Page MenuHomePhabricator

Move labs pdns database off of m5-master
Closed, ResolvedPublic

Description

We have two pdns hosts for labs: labservices1001 (labs-ns2) and holmium (labs-ns3). Both use a common database on m5-master. Now that each is writing to the database, we may have race conditions. Better would be to have each server use a database running on the same server as the pdns service.

Roll-out steps:

Proposed steps:

  • Get mysql running on holmium and labservices1001
  • Create replicated pdns dbs on holmium and labservices, each replicating from the pdns db on m5-master
  • disable puppet on labnet1002 and turn off the nova API
  • disable puppet on labservices1001 and stop all designate services
  • Now we should only be reading from pdns dbs, not writing to them.
  • merge https://gerrit.wikimedia.org/r/#/c/286670/1 and apply on Holmium
  • dig tests @ labs-ns1.wikimedia.org and labs-recursor1.wikimedia.org
  • enable puppet on labservices1001, apply, immediately kill designate services again and disable puppet
  • dig tests @ labs-ns0.wikimedia.org and labs-recursor0.wikimedia.org
  • Powerdns db-reading and resolving work! Next, stop, Designate and writing
  • disable db replication, make pdns dbs read/write on both holmium and labservices1001
  • enable and run puppet on labservices1001 (thus turning designate on)
  • create a new record via Horizon, dig test @ labs-ns0.wikimedia.org and labs-recursor0.wikimedia.org and labs-ns1.wikimedia.org and labs-recursor1.wikimedia.org
  • create a new domain (via designate commandline), create a new record on that domain, dig test
  • enable nova API, create new instance and dig test
  • Declare victory
  • (much later) drop the pdns database on m5-master

Details

Related Gerrit Patches:
operations/puppet : productionRemoving references to pnds database on s5
operations/puppet : productionSplit centralized labs pdns database into two different local DBs.
operations/puppet : productionFix grants for labs pdns
operations/puppet : productionAdd grants to pdns mysql for localhost
operations/puppet : productionCorrecting typo on character_set_filesystem
operations/puppet : productionCorrect wrong collation from utf8 to unicode CI
operations/puppet : productionAdd mysql to labs dns servers

Related Objects

Event Timeline

There are a very large number of changes, so older changes are hidden. Show Older Changes
Andrew added a comment.EditedMar 3 2016, 3:18 PM

(roll-out steps moved to description)

Andrew added a project: DBA.Mar 3 2016, 3:19 PM
Niharika removed a subscriber: Niharika.Mar 3 2016, 4:26 PM
jcrespo moved this task from Triage to Backlog on the DBA board.Mar 4 2016, 3:43 PM
Andrew added a comment.Mar 7 2016, 2:10 PM

I tidied up both servers a bit -- there should be plenty of space for db servers now.
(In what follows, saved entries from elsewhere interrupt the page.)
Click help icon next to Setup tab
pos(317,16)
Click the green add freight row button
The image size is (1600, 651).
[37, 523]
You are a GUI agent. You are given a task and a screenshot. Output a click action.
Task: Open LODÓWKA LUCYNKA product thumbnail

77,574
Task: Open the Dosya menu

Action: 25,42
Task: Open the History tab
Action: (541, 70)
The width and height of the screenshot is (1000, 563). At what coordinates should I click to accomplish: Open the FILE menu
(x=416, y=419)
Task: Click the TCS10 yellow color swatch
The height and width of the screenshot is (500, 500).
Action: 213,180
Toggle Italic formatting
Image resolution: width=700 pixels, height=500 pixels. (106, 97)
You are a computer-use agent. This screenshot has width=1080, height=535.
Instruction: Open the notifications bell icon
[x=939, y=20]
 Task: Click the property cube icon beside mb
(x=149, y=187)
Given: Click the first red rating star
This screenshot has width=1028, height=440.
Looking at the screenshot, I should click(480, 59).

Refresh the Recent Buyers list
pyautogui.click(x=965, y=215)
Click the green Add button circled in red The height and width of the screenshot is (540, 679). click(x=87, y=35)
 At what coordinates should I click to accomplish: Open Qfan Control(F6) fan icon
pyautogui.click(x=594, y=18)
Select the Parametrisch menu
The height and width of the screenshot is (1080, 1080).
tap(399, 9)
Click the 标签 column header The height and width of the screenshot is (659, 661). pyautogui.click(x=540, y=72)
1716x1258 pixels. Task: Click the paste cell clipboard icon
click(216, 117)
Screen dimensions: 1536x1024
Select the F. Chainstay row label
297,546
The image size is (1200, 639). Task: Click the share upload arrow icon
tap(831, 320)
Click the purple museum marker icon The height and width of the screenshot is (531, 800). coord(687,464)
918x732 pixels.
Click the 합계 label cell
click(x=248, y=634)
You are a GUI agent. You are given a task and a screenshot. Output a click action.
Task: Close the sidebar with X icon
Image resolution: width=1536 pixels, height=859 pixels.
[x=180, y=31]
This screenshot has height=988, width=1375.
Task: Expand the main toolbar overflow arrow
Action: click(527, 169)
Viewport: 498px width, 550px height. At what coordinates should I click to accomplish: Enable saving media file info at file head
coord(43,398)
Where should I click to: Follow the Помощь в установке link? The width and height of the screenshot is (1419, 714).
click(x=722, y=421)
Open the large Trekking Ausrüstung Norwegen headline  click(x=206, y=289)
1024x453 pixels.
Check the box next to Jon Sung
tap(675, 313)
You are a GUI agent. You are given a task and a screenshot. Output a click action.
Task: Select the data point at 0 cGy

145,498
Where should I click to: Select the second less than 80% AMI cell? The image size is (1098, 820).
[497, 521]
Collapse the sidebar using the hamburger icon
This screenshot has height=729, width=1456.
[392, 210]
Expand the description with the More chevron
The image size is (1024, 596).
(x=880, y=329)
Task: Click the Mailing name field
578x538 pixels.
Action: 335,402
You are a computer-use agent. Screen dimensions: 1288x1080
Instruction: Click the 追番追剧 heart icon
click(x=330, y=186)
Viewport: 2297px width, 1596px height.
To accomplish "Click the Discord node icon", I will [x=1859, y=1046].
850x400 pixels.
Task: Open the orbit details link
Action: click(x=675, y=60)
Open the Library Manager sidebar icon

how much memory can you dedicate to mysql? The on disk size is 130MB, so it should be lower than that.

Andrew added a comment.Mar 7 2016, 2:18 PM

The memory metrics for labservices1001 were very noisy until last week (I suspect because of the ridiculously verbose logs that were getting written), but free memory never dropped below 1G. Right now there's lots of memory, 7G free, which I am hoping is the new normal.

Andrew added a comment.Mar 7 2016, 2:18 PM

(Oh, and the picture is much rosier on Holmium since it isn't doing much.)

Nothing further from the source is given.